◆ ASSIGNMENT ◆
The lines from the start of the data through the line containing "Given: Open the Trades pop-out window icon" are to be reproduced exactly, both ends included.

(Collected data entries)
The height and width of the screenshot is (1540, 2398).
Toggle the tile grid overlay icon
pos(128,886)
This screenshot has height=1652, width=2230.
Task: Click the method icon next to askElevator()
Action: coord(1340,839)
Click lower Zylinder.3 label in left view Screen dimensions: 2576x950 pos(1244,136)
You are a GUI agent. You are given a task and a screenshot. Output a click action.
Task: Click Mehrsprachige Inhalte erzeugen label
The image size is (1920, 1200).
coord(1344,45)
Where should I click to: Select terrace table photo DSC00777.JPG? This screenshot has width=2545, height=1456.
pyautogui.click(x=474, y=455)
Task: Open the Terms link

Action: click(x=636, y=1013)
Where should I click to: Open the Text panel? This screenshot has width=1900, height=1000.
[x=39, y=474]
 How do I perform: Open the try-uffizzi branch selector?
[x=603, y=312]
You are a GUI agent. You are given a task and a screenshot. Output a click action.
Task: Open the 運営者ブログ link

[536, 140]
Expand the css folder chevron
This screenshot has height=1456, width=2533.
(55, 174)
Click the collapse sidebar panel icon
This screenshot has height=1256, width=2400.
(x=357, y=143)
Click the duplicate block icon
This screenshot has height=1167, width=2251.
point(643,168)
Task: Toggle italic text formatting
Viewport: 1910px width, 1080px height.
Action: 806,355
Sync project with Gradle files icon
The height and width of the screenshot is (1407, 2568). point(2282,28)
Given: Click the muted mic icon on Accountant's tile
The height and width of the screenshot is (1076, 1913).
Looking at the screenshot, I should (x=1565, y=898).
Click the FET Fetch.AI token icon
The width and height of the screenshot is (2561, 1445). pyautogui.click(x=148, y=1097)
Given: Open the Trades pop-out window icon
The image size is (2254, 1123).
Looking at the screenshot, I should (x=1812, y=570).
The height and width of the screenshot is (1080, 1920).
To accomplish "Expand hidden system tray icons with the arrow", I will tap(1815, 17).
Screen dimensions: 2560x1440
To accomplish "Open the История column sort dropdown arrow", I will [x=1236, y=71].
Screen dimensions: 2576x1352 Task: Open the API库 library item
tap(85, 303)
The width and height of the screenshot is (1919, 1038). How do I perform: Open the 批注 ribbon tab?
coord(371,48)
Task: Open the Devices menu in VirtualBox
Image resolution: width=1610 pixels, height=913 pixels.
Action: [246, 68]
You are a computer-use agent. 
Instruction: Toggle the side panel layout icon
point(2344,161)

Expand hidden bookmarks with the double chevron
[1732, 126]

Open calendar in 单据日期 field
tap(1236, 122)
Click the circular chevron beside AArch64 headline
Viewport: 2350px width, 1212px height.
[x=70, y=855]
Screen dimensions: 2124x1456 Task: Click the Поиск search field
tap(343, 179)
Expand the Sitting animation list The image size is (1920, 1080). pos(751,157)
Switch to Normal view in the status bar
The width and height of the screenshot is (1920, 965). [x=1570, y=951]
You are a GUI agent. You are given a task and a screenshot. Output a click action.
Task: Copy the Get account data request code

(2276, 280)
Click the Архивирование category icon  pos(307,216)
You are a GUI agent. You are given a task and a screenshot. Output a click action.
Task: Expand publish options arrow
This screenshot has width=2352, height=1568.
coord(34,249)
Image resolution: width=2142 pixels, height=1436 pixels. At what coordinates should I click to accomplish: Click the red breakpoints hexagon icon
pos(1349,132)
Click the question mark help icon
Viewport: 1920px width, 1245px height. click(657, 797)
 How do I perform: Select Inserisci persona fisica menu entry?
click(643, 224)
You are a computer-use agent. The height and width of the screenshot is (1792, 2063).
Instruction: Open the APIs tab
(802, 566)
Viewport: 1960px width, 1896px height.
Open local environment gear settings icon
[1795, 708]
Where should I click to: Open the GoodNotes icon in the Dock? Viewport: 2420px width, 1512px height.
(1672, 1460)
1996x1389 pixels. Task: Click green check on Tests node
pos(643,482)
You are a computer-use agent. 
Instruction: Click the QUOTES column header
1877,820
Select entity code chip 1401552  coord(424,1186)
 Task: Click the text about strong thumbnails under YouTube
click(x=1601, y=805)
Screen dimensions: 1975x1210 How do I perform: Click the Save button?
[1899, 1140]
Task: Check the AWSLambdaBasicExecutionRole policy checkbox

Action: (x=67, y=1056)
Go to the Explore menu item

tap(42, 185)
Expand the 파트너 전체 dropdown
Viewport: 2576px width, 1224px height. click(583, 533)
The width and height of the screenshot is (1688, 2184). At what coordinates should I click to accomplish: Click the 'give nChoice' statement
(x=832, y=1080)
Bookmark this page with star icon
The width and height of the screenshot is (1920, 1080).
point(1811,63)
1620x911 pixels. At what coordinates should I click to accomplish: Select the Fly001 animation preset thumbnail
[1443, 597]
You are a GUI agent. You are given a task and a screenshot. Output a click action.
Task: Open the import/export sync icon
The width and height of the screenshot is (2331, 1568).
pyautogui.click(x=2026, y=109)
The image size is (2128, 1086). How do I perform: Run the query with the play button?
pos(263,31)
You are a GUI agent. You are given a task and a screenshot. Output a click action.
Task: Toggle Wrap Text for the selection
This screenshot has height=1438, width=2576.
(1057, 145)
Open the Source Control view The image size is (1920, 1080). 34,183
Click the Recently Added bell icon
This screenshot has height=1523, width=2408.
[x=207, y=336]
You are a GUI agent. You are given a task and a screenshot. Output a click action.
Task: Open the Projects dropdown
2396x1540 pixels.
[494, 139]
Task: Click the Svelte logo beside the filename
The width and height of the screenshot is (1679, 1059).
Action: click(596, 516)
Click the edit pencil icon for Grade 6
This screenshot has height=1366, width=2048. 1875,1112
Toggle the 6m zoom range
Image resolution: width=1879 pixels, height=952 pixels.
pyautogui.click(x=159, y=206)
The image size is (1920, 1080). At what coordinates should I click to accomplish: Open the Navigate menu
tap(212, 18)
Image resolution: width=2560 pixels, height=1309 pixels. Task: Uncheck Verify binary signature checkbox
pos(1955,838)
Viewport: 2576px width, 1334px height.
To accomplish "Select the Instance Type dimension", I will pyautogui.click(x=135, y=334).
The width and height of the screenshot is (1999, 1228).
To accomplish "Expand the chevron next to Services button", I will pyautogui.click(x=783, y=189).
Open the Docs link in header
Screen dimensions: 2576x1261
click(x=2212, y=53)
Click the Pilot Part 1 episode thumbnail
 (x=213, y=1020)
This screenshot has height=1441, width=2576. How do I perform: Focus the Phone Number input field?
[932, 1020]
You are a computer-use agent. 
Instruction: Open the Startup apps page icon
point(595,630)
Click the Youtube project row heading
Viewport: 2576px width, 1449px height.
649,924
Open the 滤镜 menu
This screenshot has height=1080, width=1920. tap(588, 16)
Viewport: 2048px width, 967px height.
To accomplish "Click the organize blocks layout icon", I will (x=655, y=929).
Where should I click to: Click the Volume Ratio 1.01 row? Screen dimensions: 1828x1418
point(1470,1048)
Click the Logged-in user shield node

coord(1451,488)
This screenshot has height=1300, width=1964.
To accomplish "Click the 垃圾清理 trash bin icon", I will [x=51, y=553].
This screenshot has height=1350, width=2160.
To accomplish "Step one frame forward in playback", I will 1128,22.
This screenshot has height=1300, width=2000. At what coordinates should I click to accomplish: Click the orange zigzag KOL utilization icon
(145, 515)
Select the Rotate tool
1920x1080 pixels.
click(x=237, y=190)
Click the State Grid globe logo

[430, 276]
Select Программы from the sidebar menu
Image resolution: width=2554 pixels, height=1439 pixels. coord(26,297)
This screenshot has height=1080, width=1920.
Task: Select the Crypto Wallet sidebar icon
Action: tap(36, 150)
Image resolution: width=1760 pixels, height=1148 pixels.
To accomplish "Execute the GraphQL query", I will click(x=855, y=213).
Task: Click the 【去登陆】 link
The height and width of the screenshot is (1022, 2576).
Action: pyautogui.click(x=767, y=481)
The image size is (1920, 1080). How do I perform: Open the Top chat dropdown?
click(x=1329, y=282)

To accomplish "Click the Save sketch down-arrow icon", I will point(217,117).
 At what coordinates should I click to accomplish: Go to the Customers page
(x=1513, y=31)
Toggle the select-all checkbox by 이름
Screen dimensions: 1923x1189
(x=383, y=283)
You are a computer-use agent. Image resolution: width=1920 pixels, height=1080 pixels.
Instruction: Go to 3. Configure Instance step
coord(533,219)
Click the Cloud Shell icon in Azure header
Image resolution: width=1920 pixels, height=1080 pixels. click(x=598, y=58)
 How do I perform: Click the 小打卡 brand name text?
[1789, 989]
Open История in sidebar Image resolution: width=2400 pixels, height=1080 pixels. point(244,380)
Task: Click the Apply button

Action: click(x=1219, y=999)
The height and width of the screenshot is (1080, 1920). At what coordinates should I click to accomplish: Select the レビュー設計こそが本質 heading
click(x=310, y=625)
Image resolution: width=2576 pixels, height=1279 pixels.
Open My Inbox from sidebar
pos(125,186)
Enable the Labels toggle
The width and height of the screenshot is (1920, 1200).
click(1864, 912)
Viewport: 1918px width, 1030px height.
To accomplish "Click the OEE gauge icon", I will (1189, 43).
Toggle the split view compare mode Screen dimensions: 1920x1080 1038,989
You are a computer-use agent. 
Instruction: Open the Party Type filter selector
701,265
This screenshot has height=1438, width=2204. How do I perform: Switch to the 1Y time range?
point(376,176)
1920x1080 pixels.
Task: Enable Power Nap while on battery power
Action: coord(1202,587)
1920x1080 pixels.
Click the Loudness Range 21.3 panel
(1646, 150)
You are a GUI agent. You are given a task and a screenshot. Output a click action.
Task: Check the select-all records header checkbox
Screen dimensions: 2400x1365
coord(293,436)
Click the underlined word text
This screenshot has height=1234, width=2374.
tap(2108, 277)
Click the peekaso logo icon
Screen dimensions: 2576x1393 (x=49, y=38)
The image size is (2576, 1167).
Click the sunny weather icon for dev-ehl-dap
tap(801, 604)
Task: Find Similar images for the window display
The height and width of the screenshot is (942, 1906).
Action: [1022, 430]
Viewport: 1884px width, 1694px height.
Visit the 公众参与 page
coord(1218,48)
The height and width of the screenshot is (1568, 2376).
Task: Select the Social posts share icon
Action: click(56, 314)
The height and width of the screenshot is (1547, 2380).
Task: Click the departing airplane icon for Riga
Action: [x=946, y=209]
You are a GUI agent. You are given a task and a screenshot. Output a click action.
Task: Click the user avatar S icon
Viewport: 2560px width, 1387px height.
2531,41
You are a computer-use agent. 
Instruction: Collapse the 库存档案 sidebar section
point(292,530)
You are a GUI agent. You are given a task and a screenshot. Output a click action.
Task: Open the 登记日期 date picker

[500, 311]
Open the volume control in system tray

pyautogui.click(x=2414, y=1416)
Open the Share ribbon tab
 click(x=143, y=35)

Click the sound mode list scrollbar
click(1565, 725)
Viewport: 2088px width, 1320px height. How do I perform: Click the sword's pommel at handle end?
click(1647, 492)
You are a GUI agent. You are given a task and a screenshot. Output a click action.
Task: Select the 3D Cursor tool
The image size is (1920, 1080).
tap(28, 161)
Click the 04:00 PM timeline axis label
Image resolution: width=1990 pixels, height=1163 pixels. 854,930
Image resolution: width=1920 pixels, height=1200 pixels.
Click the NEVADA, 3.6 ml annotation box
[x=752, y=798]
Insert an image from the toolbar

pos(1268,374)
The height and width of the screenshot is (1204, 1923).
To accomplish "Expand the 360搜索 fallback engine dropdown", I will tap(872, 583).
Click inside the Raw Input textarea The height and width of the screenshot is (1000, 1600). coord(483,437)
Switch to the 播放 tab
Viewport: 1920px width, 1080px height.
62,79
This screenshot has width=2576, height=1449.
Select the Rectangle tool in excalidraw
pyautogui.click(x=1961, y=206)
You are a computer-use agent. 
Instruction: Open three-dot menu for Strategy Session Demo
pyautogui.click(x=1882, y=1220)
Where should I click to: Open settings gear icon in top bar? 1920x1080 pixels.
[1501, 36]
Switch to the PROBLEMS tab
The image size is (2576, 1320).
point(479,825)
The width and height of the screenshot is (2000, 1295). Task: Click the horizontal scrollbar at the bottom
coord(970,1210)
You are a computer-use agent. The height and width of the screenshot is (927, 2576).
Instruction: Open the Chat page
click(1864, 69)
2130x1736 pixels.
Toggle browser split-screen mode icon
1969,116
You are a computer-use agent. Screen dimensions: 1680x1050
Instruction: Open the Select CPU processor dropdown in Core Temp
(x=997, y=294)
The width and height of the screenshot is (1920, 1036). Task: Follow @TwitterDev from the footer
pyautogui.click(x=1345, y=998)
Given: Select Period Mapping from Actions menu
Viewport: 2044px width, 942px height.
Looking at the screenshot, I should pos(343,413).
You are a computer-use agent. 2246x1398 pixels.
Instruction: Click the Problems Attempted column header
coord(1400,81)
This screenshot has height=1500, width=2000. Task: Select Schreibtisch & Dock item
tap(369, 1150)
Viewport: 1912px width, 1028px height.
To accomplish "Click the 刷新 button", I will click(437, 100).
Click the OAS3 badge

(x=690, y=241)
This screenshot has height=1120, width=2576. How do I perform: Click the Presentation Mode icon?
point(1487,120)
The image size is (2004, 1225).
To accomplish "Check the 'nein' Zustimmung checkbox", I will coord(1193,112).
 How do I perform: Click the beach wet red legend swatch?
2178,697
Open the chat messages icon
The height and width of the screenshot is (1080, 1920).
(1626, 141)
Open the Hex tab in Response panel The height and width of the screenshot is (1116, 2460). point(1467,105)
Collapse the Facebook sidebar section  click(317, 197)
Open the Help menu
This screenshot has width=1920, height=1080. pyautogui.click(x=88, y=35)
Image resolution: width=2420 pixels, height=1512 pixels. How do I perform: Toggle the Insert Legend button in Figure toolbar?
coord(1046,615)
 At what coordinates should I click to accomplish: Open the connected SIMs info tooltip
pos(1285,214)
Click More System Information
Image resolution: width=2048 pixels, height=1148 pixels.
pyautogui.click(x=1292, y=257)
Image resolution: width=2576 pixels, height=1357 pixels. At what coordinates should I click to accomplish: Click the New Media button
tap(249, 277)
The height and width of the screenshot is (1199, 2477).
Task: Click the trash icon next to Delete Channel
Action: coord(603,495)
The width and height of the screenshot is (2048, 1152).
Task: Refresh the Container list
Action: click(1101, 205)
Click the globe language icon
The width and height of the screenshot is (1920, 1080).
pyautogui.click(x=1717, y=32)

◆ OUTPUT FOR THIS EXERCISE ◆
The height and width of the screenshot is (1540, 2398).
Toggle the tile grid overlay icon
pos(128,886)
This screenshot has height=1652, width=2230.
Task: Click the method icon next to askElevator()
Action: coord(1340,839)
Click lower Zylinder.3 label in left view Screen dimensions: 2576x950 pos(1244,136)
You are a GUI agent. You are given a task and a screenshot. Output a click action.
Task: Click Mehrsprachige Inhalte erzeugen label
The image size is (1920, 1200).
coord(1344,45)
Where should I click to: Select terrace table photo DSC00777.JPG? This screenshot has width=2545, height=1456.
pyautogui.click(x=474, y=455)
Task: Open the Terms link

Action: click(x=636, y=1013)
Where should I click to: Open the Text panel? This screenshot has width=1900, height=1000.
[x=39, y=474]
 How do I perform: Open the try-uffizzi branch selector?
[x=603, y=312]
You are a GUI agent. You are given a task and a screenshot. Output a click action.
Task: Open the 運営者ブログ link

[536, 140]
Expand the css folder chevron
This screenshot has height=1456, width=2533.
(55, 174)
Click the collapse sidebar panel icon
This screenshot has height=1256, width=2400.
(x=357, y=143)
Click the duplicate block icon
This screenshot has height=1167, width=2251.
point(643,168)
Task: Toggle italic text formatting
Viewport: 1910px width, 1080px height.
Action: 806,355
Sync project with Gradle files icon
The height and width of the screenshot is (1407, 2568). point(2282,28)
Given: Click the muted mic icon on Accountant's tile
The height and width of the screenshot is (1076, 1913).
Looking at the screenshot, I should (x=1565, y=898).
Click the FET Fetch.AI token icon
The width and height of the screenshot is (2561, 1445). pyautogui.click(x=148, y=1097)
Given: Open the Trades pop-out window icon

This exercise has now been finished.